◆ REQUIRED TASKS:
A) Answer these about the article on Google+ and Author Rank:
(i) Who reported that Google had shuttered its Authorship Project, and in what month?
(ii) Which two social networks does the article call best for users?
(iii) What does it give as the problem with the theory behind Author Rank?
B) Carry on the article about Google+ and Author Rank, picking up after its final sentence.

◆ PAGE:
-------------------------

Author Rank is probably not going to happen.
At least, it’s not going to use Google+ as its basis. AJ Kohn reported back in October that Google had “shuttered” its Authorship Project, and that this heralded an end to the “clock watching” – search marketers should no longer be waiting for Google+ to become worthwhile.
The truth is that Google+ is worthwhile now…and, depending on your brand, it might be more worthwhile than Facebook, Twitter or LinkedIn.
The social network for everyone
The great irony of the “ghost town” that is Google+ is that it’s the only social network from which everyone can benefit. Every B2B brand and ecommerce store will reap the rewards of Authorship mark-up, the rel=publisher tag, Google+ Places…anyone can do a Hangout; a Helpout; and now you can even send email directly to other Google+ users.
Google+ is best for brands; Twitter and Facebook are best for users (wanting to badmouth brands).
The question is, now Author Rank is apparently dead in the water, is Google+ the best place for authors? …and should SEO agencies continue to advocate the use of Google+ “because it will be huge one day”?
In short: yes. Just because Author Rank isn’t happening doesn’t mean Google+ isn’t happening.
Why Author Rank would never have worked
The problem with the theory behind Author Rank is that authoritative authors tend to write on authoritative sites.

-------------------------

◆ STORED DATA:
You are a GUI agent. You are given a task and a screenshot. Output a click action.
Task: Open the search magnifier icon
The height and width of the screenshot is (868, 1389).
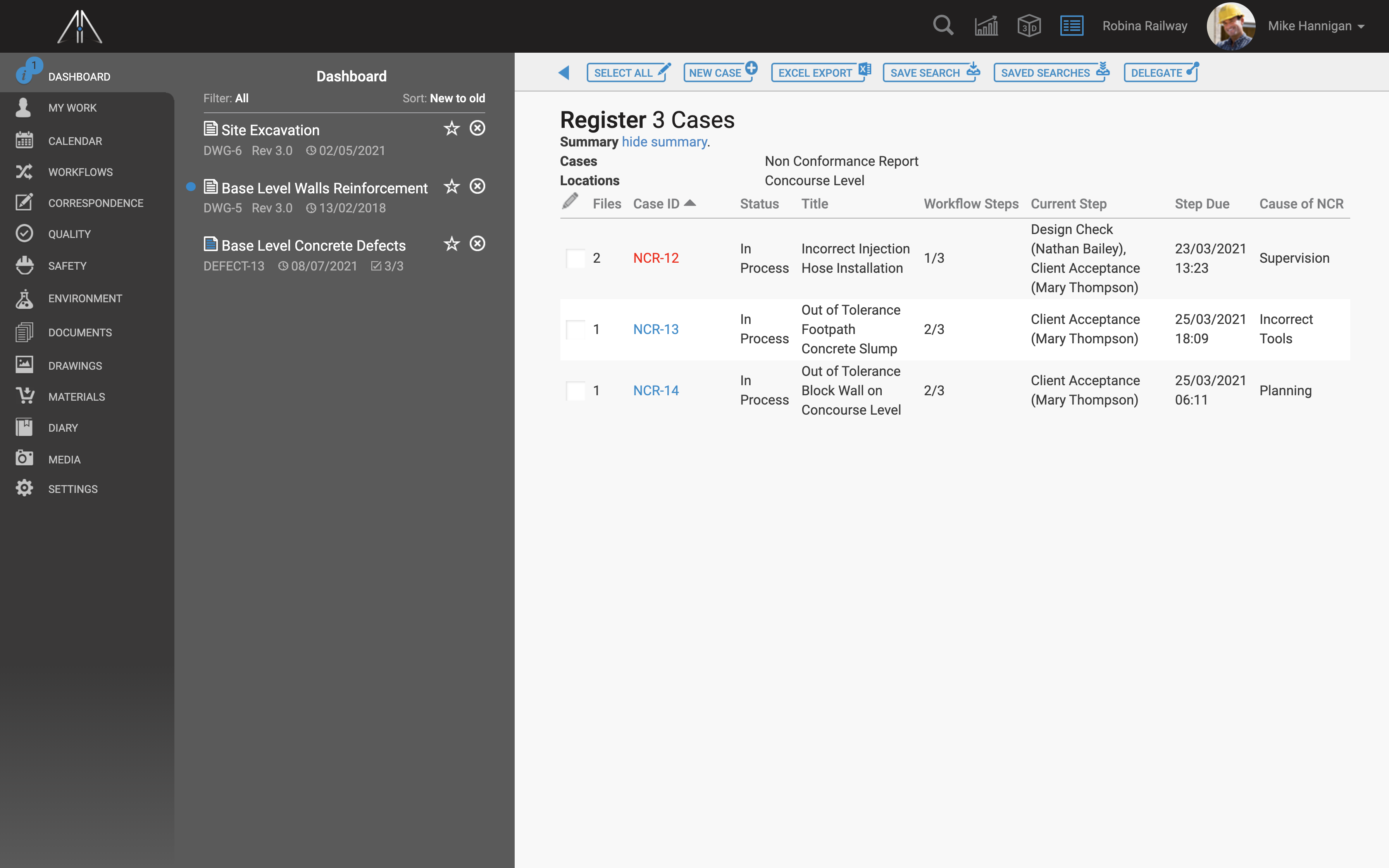[x=943, y=26]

-------------------------

◆ TASK-BY-TASK RESULTS:
A)
(i) AJ Kohn, in October.
(ii) Twitter and Facebook.
(iii) Authoritative authors tend to write on authoritative sites.

B)
Authors who are well known in a particular field can get published on the biggest sites in their industries with relative ease; and because they’re published on big sites the posts will generally rank well anyway.
Add to this the fact that authors do not become well known in a particular field unless they write great content, and that they know nobody will see their content unless they know where to put it so that people will be able to find it, suddenly it starts to look like Author Rank is a fundamentally broken concept when it comes to content discovery.
No matter how hard Google tries to drive authors to Google+, the problem with lack of adoption, as AJ Kohn terms it, means that the social network will never be more than an indicator when it comes to ranking content by the strength of the author.
As recently as last year, Google employees have stated that the search engine likes to rank sites such as Yahoo! Answers because they get their information across quickly – this could even be at the expense of an academic paper on the subject matter because Google is getting better at working out user intent. Wikipedia causes SEO Managers headaches in most verticals by outranking their (often stronger) content, but by definition no article can possibly be credited to an author.
Some guy in his bedroom might write a better answer to someone’s problem than a guy with a book deal and a degree in the subject, regardless of who has Google+ and who doesn’t.
Is Google+ worthwhile without Author Rank?
This doesn’t mean that Google+ is dead – in fact, it’s never been more alive.
People are starting to take the social network on its own merits. It’s well documented that Google+ increases click through rate (see Justin Briggs’ great article on how Google Authorship impacts CTR), which should be enough to make it part of your SEO strategy alone.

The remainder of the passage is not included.